Your task -
Before copying, set aside the pictures; then restate exactly the lines from the one with "The image size is (1376, 674)." through the last line of the records.

Saved data entries:
^^^^^^^^

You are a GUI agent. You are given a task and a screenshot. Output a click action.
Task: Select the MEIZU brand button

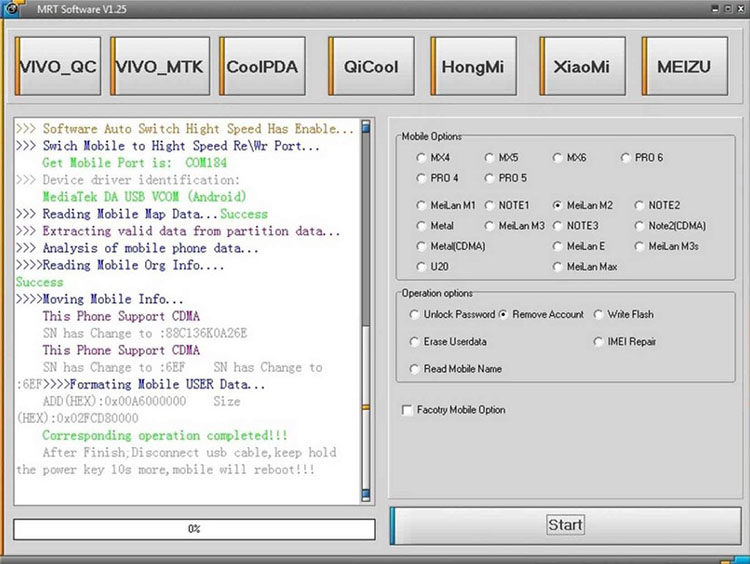pos(684,66)
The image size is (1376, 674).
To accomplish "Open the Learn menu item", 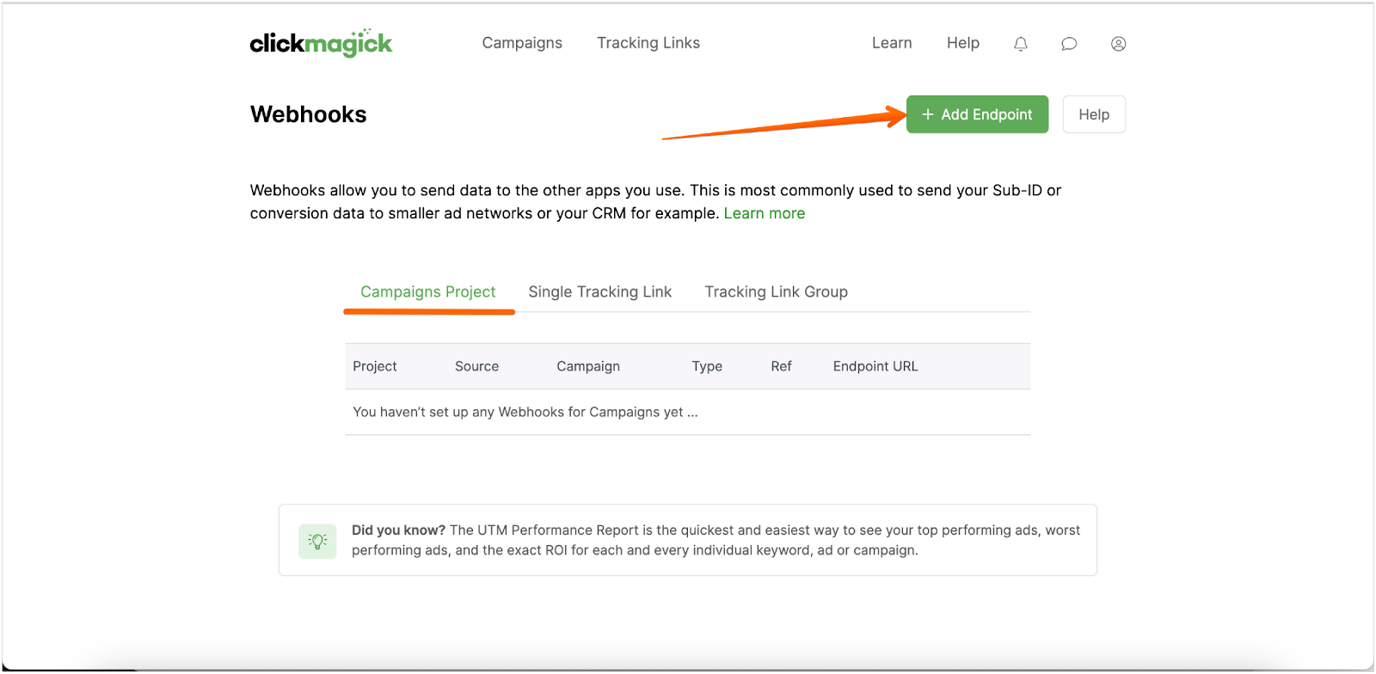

^^^^^^^^

Solution -
The image size is (1376, 674).
To accomplish "Open the Learn menu item", 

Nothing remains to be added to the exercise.